Holter spricht Tacheles mit Fraktion

Helmut Holter
Helmut Holter

Helmut Holter spricht Tacheles: Der neue Links-Fraktionschef im Landtag fordert eine Basiskonferenz seiner Partei. Nach der Schlammschlacht um seine Wahl sagte er unserer Redaktion: "Wir müssen Klärungen herbeiführen." Holter wurde gestern mit nur 8 von 13 Stimmen gewählt.

von
22. April 2009, 07:55 Uhr

Schwerin | "Ich erwarte, dass alle Fraktionsmitglieder sich hinter den gewählten Vorsitzenden stellen", sagte der Linkspolitiker gestern ultimativ gegenüber unserer Zeitung. Er reagierte damit auf das knappe Abstimmungsergebnis in der Linksfraktion und auch auf Vorwürfe seiner ehemaligen Ministerkollegin Marianne Linke in den Vortagen. Diese hatte in einem sehr persönlichen Brief, ihre Genossen eindringlich vor der Wahl Holters gewarnt.

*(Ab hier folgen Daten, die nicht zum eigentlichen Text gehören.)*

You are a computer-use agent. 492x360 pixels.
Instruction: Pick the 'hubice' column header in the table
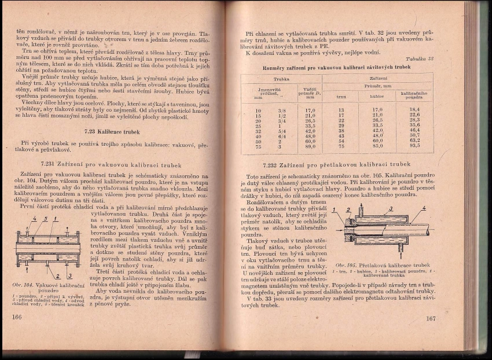pyautogui.click(x=377, y=96)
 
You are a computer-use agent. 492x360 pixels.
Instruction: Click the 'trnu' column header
pyautogui.click(x=342, y=96)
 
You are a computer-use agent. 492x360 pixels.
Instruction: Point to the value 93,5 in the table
pyautogui.click(x=414, y=146)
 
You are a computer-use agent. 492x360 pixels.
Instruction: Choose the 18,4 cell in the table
pyautogui.click(x=414, y=109)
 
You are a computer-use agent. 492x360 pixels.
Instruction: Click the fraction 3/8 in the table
pyautogui.click(x=282, y=109)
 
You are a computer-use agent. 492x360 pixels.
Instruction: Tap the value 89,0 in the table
pyautogui.click(x=310, y=146)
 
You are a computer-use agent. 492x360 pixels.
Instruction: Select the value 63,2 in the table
pyautogui.click(x=414, y=141)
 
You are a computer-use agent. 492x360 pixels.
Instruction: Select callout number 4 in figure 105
pyautogui.click(x=424, y=208)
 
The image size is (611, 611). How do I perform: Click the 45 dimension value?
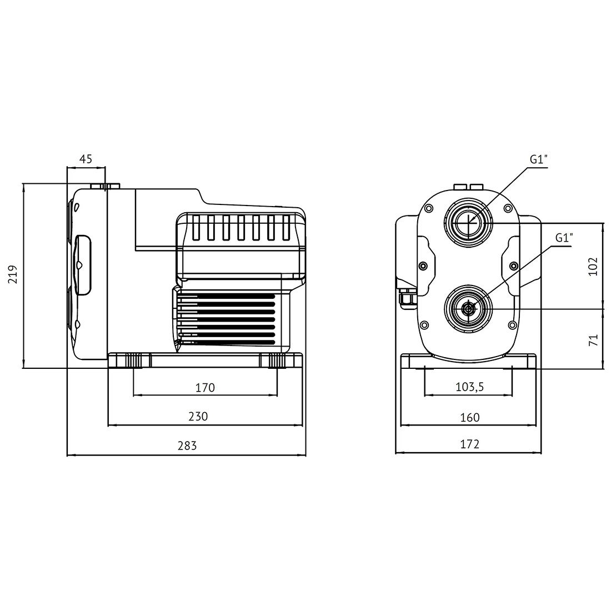pyautogui.click(x=86, y=159)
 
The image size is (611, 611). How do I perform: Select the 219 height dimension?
pyautogui.click(x=13, y=274)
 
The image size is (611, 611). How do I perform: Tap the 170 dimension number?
pyautogui.click(x=205, y=387)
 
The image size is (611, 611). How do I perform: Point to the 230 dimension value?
pyautogui.click(x=198, y=417)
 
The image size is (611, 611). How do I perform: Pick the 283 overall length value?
pyautogui.click(x=187, y=445)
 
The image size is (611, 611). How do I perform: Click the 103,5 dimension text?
pyautogui.click(x=469, y=387)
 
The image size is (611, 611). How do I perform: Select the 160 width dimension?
pyautogui.click(x=469, y=418)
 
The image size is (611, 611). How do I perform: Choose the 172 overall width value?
pyautogui.click(x=469, y=444)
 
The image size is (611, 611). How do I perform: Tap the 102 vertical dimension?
pyautogui.click(x=593, y=267)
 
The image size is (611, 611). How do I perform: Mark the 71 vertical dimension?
pyautogui.click(x=593, y=340)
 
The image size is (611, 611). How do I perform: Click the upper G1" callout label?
pyautogui.click(x=539, y=159)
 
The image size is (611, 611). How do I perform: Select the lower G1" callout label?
pyautogui.click(x=564, y=237)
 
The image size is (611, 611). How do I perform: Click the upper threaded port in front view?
pyautogui.click(x=468, y=223)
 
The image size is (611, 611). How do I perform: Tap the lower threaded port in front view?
pyautogui.click(x=468, y=309)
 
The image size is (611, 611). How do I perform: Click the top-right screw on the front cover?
pyautogui.click(x=508, y=208)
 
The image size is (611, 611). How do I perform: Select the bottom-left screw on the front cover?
pyautogui.click(x=424, y=325)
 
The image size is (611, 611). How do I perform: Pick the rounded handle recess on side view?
pyautogui.click(x=82, y=264)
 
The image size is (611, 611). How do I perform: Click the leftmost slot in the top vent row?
pyautogui.click(x=196, y=227)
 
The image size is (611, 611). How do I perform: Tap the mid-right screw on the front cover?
pyautogui.click(x=514, y=266)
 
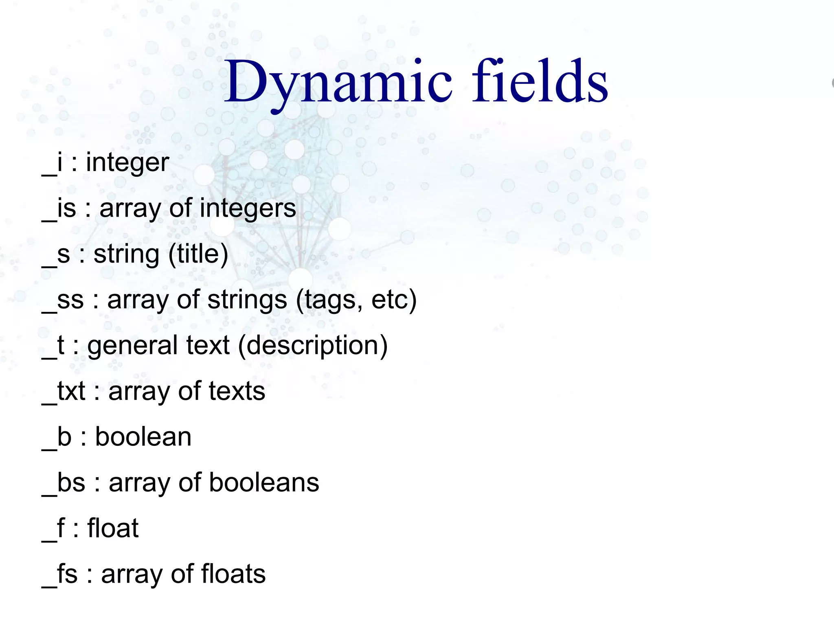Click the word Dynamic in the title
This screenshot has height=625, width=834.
(338, 81)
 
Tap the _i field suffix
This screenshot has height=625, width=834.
(53, 163)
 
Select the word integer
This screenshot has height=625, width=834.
(127, 163)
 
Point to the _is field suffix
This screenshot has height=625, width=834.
(59, 208)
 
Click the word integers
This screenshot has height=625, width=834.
(248, 208)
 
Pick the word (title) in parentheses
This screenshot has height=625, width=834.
(198, 254)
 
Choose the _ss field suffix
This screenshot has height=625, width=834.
(63, 300)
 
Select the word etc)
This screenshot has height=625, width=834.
(394, 300)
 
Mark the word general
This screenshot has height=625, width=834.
(133, 346)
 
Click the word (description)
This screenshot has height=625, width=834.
(313, 346)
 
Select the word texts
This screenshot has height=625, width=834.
(237, 391)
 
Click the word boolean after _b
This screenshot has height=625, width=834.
(143, 437)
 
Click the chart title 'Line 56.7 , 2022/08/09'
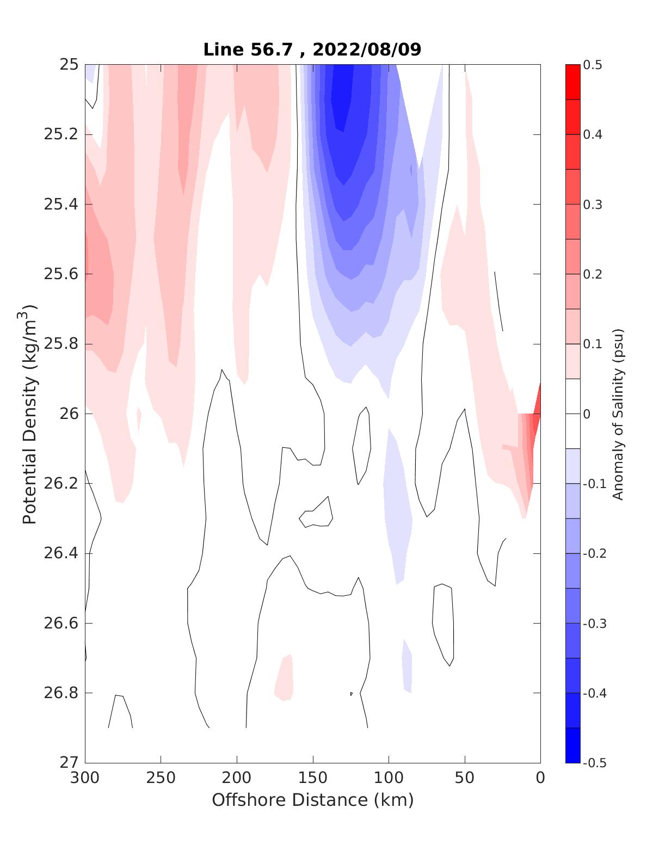pyautogui.click(x=312, y=50)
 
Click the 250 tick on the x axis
pyautogui.click(x=161, y=778)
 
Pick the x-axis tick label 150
pyautogui.click(x=313, y=778)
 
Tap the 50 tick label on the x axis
pyautogui.click(x=465, y=778)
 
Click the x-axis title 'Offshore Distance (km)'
pyautogui.click(x=312, y=800)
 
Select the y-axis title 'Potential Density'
pyautogui.click(x=29, y=414)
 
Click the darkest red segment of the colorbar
pyautogui.click(x=572, y=82)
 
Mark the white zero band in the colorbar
pyautogui.click(x=572, y=414)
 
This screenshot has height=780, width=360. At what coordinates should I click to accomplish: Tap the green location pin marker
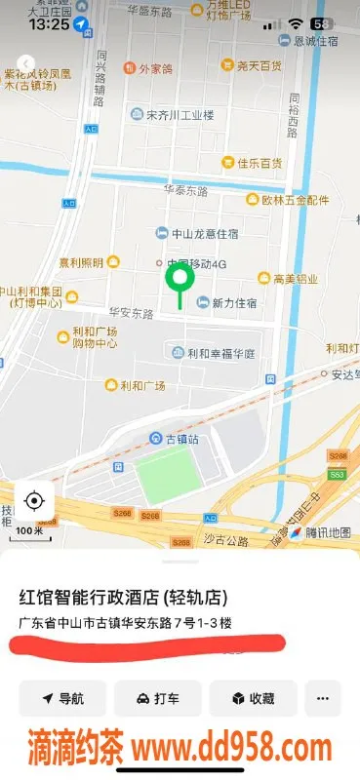coord(178,281)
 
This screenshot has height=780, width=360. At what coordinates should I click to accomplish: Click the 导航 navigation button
coord(62,699)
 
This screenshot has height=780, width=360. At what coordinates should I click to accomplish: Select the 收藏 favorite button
coord(252,699)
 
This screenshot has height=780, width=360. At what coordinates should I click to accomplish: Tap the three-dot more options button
coord(323,699)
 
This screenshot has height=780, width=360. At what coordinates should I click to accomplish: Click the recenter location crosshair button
coord(34,501)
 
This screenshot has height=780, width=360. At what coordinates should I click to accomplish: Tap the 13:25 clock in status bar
coord(50,23)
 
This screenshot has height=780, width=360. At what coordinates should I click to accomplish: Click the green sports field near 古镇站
coord(165,475)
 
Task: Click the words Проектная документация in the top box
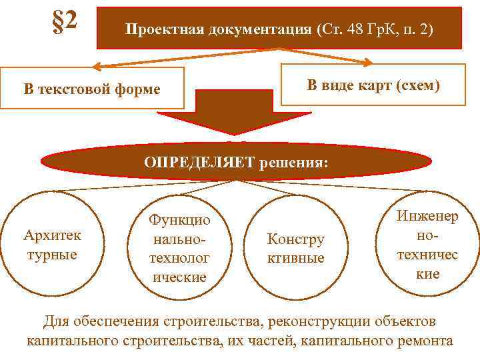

Während der Landesvorstand am Wochenende Holter ausdrücklich den Rücken stärkte, spricht Marianne Linke in neuerlichen Vorwürfen von "Menschen verachtenden Angriffen auf ihre Person" und legte mit ihrer Kritik an Holter nach. "Wir brauchen für Mecklenburg-Vorpommern im Interesse der sozial benachteiligten Menschen eine andere Politik als sie Helmut Holter vertritt", spitzte sie zu.

Dieser reagiert gestern: "Ich halte es für besser, miteinander zu sprechen als Briefe zu schreiben." Holter fordert eine Grundsatzdebatte mit der Parteibasis. Nach der Kommunal- und Europawahl soll eine Basiskonferenz die Partei "fit machen" für die Bundestagswahl. Der neue Fraktionschef gegenüber unserer Zeitung: "Eine Partei ist nur wählbar, wenn sie als Ganzes wahrgenommen wird."

Die hitzige Debatte um die Wahl des ehemaligen Arbeitsministers zum neuen Fraktionsvorsitzenden hielt gestern bis zur eigentlichen Entscheidung an. Marianne Linke sah sich "völlig isoliert", so hart sei die Kritik gewesen, so ein Fraktionsmitglied. Dennoch haben auch Mitglieder der Antikapitalistischen Linken erklärt, dass sie Holter nicht wählen würden. Ein prominentes Mitglied dieser kommunistischen Parteiströmung, Barbara Borchardt, fiel daraufhin bei der Wahl des Fraktionsvizes zweimal durch.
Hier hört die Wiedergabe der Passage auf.